Sunday, 26 April 2015

St. Gregory Palamas-Sermon on the Myrrhbearing Women



The resurrection of the Lord is the regeneration of human nature.  It is the resuscitation and re-creation of the first Adam, whom sin led to death, and who because of death, again was made to retrace his steps on the earth from which he was made.  The resurrection is the return to immortal life.  Whereas no one saw that first man when he was created and given life—because no man existed yet at that time—woman was the first person to see him after he had received the breath of life by divine inbreathing. 
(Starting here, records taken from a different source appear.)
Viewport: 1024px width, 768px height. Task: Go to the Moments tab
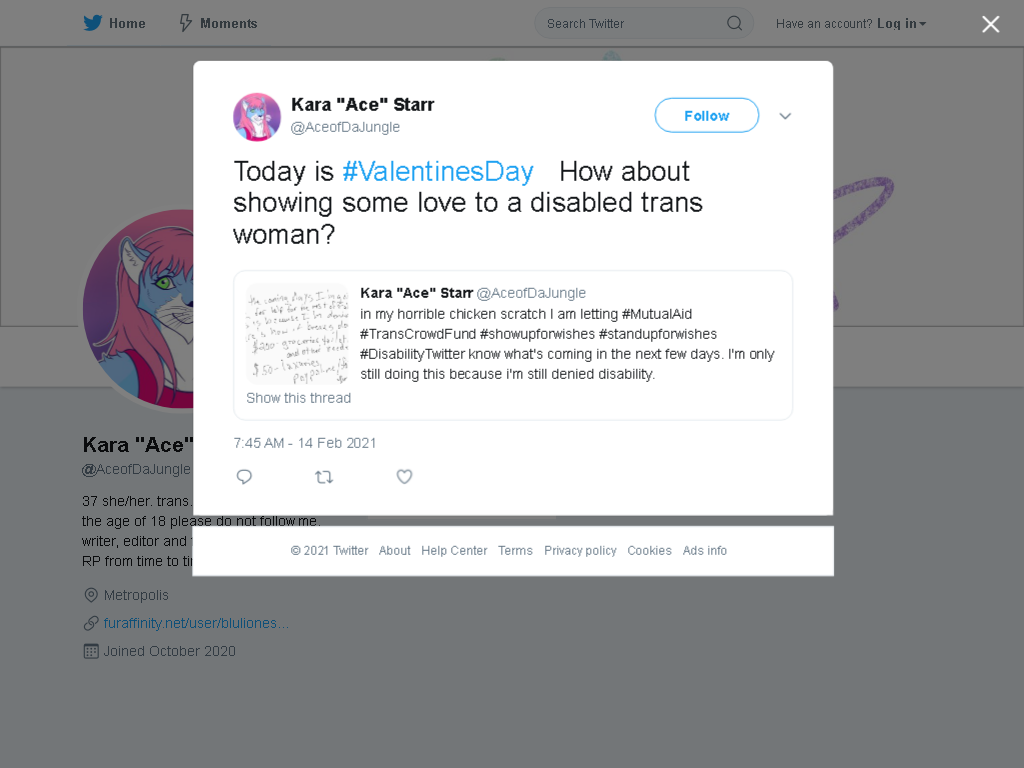[218, 24]
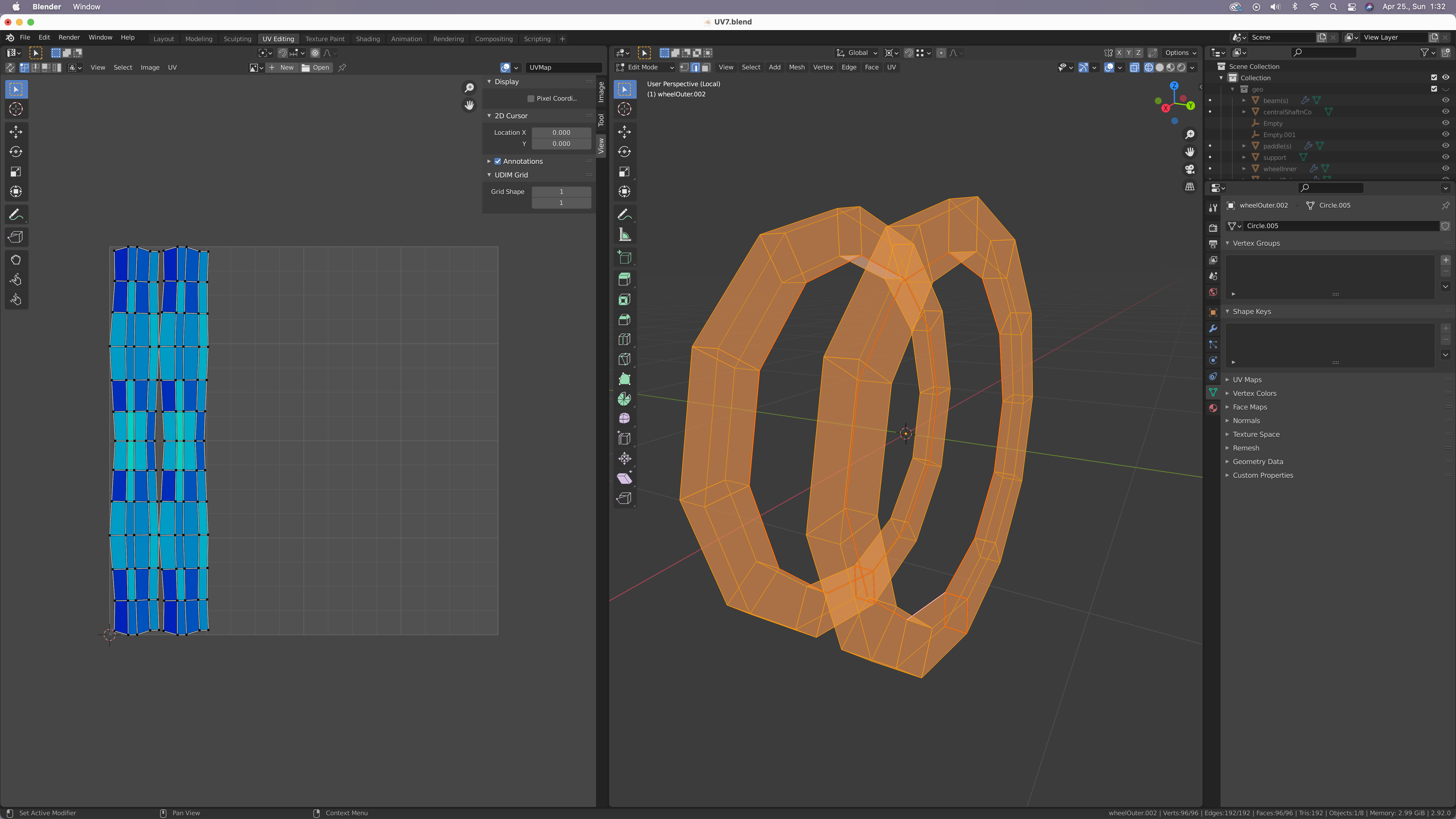Click the New image button
Screen dimensions: 1456x819
(x=282, y=67)
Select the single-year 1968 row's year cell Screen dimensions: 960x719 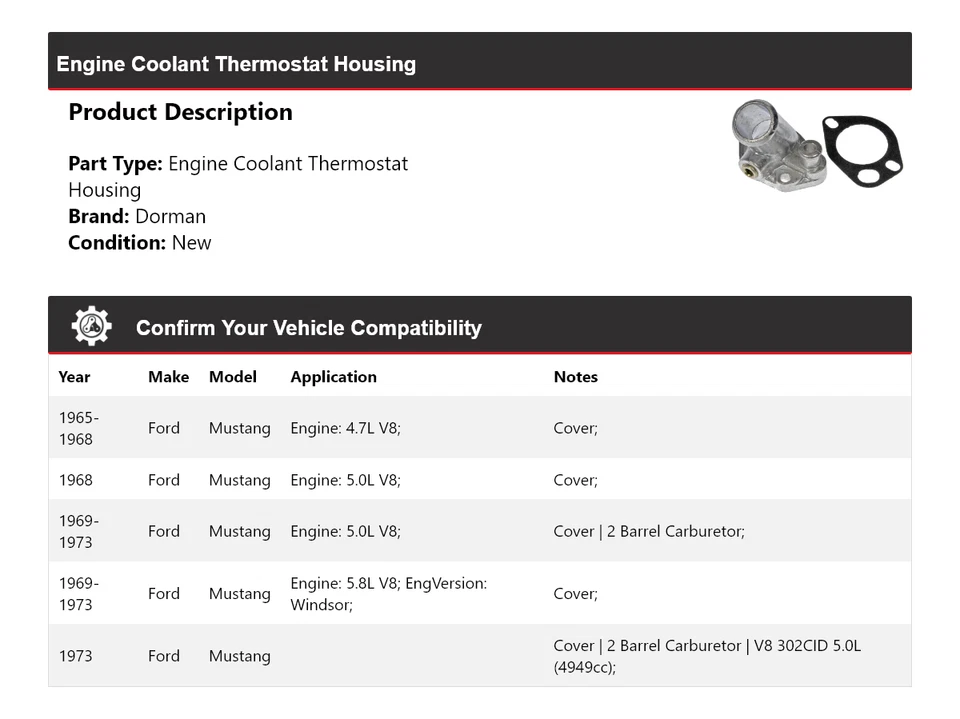(75, 480)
For after him, Eve was the first human being.  Likewise no one saw the second Adam, who is the Lord, rise from the dead, for none of his followers were near by and the soldiers guarding the tomb were so shaken that they were like dead men.  Following the resurrection, however, it was a woman who saw Him first before the others, as we have heard from Saint Mark’s Gospel today.
After his resurrection Jesus appeared on the morning of the Lord’s Day [Sunday] to Mary Magdalene first.
It seems that the Evangelist is speaking clearly about the time of the Lord’s resurrection – that it was morning – that he appeared to Mary Magdalene, and that he appeared to her at the time of the resurrection.  But, if we pay some attention it will become clear that this is not what he says.
Earlier in this passage, in agreement with the other Evangelists, Saint Mark says that Mary Magdalene had come to the tomb earlier with the other Myrrhbearing women, and that she went away when she saw it empty.